What you should do
Pictures aside, copy every record word for word.

Exercise data
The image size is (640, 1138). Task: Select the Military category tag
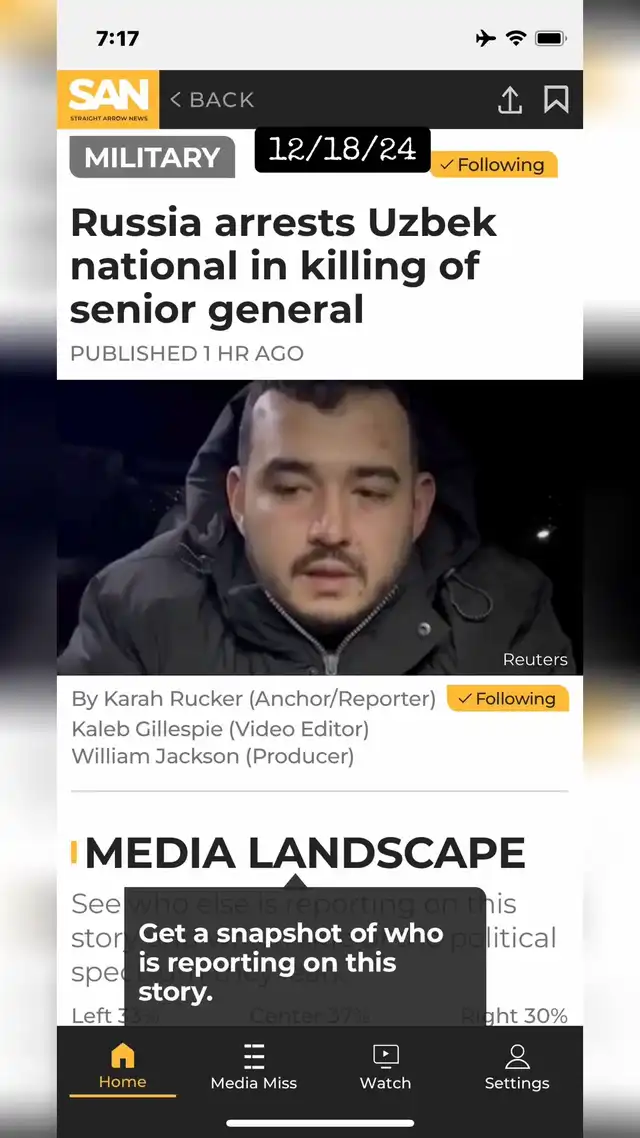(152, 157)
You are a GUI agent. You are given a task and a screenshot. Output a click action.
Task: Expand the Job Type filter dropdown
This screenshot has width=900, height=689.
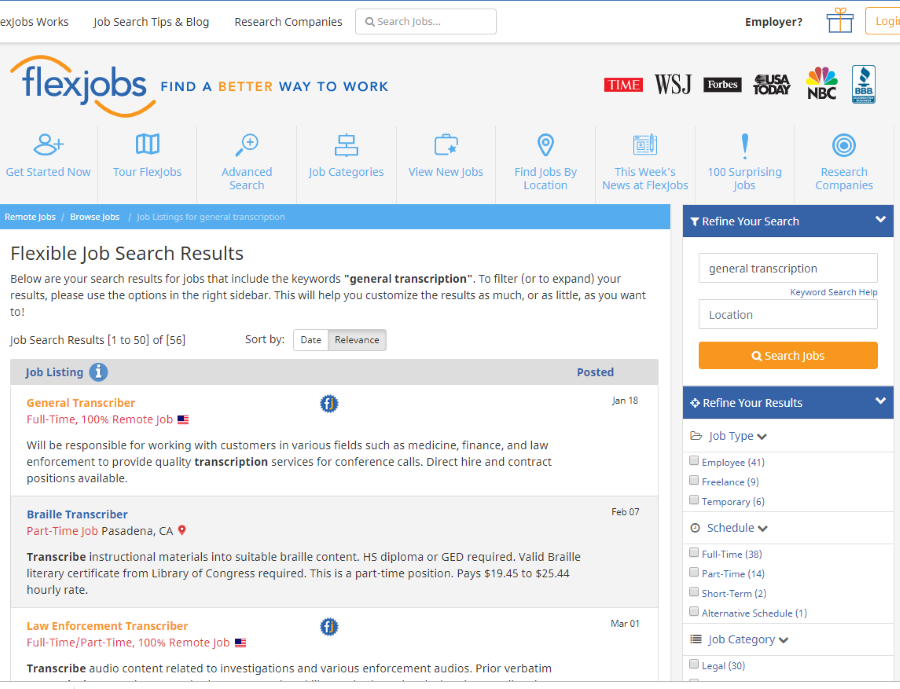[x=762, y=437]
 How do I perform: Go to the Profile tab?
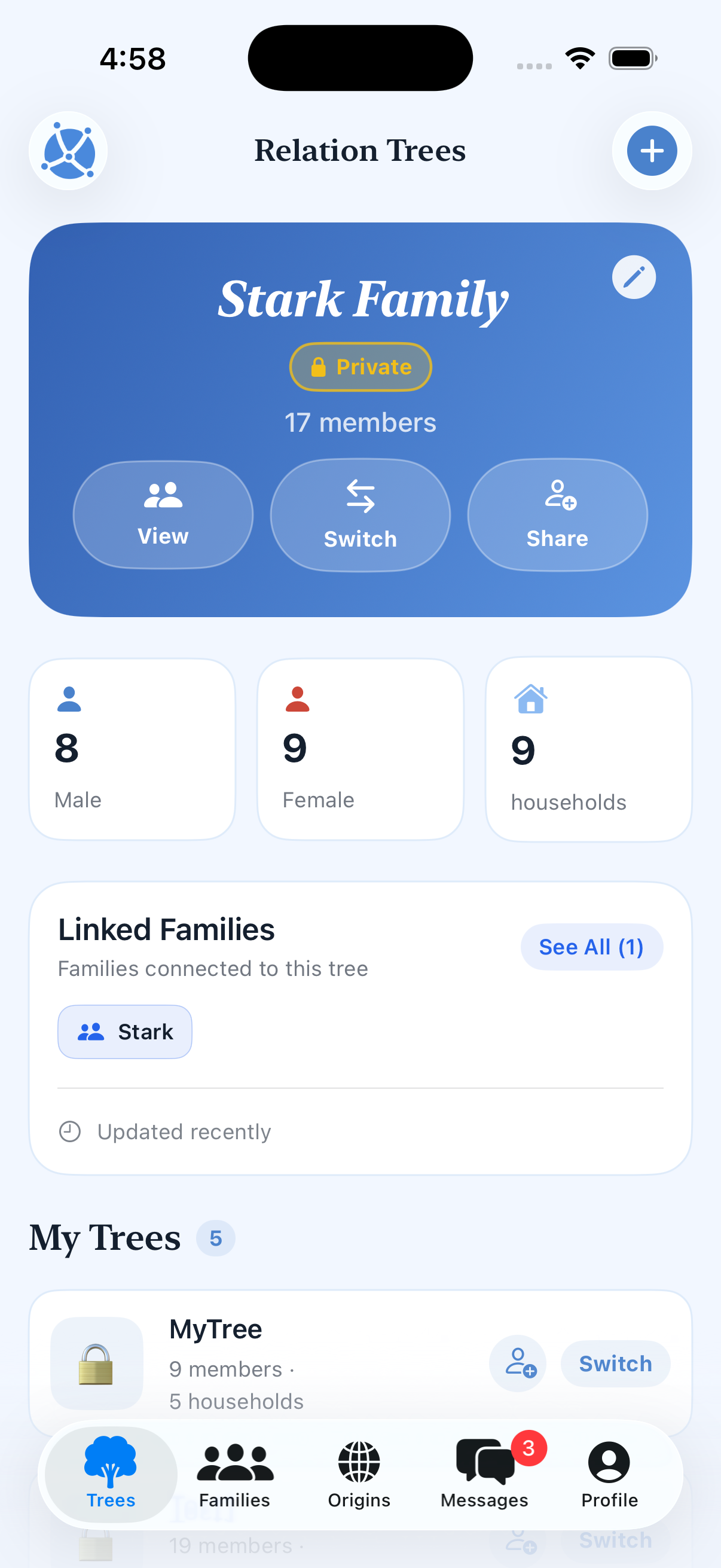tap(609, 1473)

Response below
The image size is (640, 1138). Task: Select the Military category tag
(152, 157)
You are a GUI agent. You are given a task and a screenshot. Output a click action.
Task: Expand the Job Type filter dropdown
This screenshot has width=900, height=689.
[x=762, y=437]
 How do I perform: Go to the Profile tab?
tap(609, 1473)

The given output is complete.